After this quick engagement, Ms Salah was kept in a room for six days without revealing her face to a soul until her wedding, as was the tradition. Six months later, she joined her husband in RAK. "It's very hard to leave a country but he was my husband," said Ms Salah. "In my heart I didn't want to leave my country but it wasn't my choice. It was fine, I didn't have any problem. I worked in all things. I am a strong mother."
Once again she adjusted to long months away from her husband. "He built ships in RAK and set sail whenever there was an opportunity," said Ms Salah. "He did not take a rest. He was a seafarer, he went to Basra, Zanzibar, to Kuwait, Mombassa. He was also building ships for 31 years." Three years after their marriage, a few weeks after Abdulhadi was born, her husband died of a heart attack in his sleep. Ms Salah was 28. Her work as a cleaner, and support from a Sheikh Zayed charity, enabled her to remain in the house where she came as a bride in 1979.

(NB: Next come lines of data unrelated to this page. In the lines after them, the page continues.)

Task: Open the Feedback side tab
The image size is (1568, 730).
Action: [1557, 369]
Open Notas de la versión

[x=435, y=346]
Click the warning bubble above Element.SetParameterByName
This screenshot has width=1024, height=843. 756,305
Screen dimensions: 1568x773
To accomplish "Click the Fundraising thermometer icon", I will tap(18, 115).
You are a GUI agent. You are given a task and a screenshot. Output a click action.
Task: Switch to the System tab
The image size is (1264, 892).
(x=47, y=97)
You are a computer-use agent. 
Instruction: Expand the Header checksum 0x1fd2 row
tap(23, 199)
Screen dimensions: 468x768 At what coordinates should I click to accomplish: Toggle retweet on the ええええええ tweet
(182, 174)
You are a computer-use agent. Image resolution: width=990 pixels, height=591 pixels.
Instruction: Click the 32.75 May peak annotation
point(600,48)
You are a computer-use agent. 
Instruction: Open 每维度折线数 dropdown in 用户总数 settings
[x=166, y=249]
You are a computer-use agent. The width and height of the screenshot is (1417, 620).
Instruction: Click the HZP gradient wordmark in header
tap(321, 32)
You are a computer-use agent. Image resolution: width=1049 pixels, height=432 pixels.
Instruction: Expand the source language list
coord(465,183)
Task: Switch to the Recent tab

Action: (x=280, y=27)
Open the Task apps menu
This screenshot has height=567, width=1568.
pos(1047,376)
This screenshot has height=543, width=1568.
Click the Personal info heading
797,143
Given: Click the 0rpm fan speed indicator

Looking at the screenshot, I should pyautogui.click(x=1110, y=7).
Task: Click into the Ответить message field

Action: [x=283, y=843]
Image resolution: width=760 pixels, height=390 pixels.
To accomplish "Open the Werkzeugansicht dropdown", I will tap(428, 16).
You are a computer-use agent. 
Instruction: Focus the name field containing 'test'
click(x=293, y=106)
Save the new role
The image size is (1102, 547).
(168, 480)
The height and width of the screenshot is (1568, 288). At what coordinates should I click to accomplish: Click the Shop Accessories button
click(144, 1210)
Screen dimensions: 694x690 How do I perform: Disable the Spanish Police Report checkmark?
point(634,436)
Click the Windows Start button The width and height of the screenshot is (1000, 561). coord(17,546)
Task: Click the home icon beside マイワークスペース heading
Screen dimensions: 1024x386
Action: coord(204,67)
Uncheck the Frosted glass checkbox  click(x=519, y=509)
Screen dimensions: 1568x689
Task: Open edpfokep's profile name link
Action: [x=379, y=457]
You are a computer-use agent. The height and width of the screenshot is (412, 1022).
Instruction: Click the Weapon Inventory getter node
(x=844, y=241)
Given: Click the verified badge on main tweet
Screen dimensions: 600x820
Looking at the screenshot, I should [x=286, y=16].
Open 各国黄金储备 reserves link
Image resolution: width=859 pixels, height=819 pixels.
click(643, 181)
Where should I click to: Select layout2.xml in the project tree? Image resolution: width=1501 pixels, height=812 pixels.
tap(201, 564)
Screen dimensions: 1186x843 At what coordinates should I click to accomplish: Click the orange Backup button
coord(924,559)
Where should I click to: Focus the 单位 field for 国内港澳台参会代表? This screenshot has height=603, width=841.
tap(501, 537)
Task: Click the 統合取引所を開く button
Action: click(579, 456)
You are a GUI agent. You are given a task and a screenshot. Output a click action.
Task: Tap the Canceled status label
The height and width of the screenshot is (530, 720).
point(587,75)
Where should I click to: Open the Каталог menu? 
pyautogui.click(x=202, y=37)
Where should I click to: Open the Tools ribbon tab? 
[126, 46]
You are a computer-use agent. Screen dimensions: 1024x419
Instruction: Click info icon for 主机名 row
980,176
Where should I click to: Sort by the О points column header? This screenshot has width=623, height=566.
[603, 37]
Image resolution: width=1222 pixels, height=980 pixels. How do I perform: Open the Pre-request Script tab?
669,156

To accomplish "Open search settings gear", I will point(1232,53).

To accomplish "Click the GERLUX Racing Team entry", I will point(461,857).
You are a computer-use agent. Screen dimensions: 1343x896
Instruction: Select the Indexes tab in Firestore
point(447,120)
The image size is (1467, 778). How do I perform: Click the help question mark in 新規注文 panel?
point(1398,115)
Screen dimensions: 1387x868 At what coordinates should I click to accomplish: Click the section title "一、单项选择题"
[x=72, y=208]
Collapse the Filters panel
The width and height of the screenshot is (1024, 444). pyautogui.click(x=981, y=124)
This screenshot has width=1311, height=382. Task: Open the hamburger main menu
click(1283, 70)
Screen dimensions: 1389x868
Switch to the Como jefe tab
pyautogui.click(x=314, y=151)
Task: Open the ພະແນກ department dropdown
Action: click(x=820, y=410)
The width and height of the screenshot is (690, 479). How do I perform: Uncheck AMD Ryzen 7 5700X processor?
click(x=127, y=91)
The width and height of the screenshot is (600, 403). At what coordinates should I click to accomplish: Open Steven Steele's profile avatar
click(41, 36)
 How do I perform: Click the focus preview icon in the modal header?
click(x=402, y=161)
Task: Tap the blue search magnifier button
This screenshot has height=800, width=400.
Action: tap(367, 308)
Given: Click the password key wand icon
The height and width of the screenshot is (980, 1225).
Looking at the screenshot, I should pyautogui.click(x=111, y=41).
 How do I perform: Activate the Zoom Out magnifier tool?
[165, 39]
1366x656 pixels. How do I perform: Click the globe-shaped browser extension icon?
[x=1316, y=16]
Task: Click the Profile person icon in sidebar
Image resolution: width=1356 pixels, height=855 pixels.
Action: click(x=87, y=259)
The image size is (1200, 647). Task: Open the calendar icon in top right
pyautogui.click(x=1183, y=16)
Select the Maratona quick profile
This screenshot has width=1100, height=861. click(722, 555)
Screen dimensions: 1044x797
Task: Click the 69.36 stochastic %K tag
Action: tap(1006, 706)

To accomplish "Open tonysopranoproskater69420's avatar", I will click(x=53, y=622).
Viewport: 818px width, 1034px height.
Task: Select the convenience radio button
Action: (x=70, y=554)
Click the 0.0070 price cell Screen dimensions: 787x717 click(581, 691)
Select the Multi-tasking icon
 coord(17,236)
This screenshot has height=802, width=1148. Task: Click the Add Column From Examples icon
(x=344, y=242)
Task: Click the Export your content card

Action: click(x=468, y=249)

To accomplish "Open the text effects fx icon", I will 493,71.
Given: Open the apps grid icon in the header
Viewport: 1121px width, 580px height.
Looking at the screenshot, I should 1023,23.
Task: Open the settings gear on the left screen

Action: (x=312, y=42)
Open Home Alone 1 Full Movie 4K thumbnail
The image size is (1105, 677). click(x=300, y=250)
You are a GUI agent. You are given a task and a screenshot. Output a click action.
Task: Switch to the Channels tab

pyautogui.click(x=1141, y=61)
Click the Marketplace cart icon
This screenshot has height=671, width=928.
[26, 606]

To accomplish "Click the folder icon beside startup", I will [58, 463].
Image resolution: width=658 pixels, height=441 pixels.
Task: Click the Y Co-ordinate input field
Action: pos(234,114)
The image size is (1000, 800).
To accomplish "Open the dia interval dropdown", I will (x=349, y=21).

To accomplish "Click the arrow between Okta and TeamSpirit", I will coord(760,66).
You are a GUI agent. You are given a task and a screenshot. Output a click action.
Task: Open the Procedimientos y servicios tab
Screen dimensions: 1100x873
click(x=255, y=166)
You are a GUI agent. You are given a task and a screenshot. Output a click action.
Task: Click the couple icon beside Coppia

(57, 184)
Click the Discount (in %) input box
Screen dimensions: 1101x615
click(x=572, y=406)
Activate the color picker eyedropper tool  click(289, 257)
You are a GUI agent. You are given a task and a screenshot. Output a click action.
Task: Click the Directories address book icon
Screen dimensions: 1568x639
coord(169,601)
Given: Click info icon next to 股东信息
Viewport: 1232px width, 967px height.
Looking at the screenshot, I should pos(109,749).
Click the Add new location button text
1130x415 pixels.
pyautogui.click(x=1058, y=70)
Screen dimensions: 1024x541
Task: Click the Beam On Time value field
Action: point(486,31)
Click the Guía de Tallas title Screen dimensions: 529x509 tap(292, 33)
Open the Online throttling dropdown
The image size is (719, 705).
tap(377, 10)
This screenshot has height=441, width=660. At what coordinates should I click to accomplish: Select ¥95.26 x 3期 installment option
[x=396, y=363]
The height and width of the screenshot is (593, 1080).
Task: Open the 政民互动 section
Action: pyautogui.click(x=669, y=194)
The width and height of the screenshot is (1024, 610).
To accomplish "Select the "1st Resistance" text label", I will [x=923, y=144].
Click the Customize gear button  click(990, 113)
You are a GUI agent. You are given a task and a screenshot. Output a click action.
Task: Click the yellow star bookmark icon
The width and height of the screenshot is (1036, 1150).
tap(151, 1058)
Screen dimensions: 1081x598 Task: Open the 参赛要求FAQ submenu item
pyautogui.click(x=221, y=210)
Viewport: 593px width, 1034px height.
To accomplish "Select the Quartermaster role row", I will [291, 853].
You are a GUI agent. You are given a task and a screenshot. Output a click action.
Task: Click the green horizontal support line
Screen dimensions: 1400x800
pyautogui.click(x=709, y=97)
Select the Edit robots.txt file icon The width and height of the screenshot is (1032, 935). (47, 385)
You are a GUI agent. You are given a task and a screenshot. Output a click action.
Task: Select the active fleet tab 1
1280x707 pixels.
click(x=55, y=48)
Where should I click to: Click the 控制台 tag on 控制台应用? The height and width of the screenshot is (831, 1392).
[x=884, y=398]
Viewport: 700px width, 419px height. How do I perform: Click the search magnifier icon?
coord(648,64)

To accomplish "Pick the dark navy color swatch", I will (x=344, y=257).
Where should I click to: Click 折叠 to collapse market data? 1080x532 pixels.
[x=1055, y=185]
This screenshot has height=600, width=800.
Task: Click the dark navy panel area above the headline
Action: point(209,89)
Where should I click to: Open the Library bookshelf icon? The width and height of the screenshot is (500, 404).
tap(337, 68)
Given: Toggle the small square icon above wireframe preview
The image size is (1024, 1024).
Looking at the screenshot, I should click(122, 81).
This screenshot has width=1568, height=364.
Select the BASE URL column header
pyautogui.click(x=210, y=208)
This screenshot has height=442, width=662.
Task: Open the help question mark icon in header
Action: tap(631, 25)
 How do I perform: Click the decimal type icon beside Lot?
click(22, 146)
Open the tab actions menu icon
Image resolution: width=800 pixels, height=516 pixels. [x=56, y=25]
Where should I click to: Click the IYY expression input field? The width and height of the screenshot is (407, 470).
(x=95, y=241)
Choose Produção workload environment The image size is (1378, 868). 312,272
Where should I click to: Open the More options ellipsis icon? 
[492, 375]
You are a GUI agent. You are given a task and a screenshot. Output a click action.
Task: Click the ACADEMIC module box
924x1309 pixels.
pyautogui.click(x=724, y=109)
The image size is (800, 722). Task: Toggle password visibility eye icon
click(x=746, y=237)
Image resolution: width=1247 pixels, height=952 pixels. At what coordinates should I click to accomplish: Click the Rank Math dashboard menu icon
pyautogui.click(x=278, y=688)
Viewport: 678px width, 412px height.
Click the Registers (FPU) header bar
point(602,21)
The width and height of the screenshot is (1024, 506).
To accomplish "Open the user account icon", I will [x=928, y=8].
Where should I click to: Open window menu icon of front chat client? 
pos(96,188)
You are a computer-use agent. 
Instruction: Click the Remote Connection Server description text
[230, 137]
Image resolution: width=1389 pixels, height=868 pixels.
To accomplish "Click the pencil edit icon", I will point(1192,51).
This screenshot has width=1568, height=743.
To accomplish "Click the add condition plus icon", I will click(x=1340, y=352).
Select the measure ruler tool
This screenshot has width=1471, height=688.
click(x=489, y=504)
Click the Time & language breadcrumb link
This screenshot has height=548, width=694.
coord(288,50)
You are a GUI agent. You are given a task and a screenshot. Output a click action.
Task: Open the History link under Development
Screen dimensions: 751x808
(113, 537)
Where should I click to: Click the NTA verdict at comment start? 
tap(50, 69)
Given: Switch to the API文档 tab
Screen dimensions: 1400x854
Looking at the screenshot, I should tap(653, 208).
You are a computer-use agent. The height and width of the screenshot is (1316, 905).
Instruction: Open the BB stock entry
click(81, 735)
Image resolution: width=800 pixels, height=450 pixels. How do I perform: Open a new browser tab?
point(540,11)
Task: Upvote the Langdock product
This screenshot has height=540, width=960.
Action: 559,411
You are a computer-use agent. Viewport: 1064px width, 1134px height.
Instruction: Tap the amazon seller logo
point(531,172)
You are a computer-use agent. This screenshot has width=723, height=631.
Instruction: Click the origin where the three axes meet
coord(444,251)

She still lives there today with her sons, their wives and six of her 18 grandchildren. She has not remarried. Ms Salah makes regular trips to her family in Sur and returns with dozens of bowls of Omani halwa, the country's famous sweet brew of rose water, saffron and nuts. "When somebody ask me if I am from UAE, I say, 'Yes, but also I am from Oman'," Ms Salah said. "Some people," Abdulhadi said, "they don't know about their past. They think about the future but they don't see the past. We'll never forget this history. It's our family."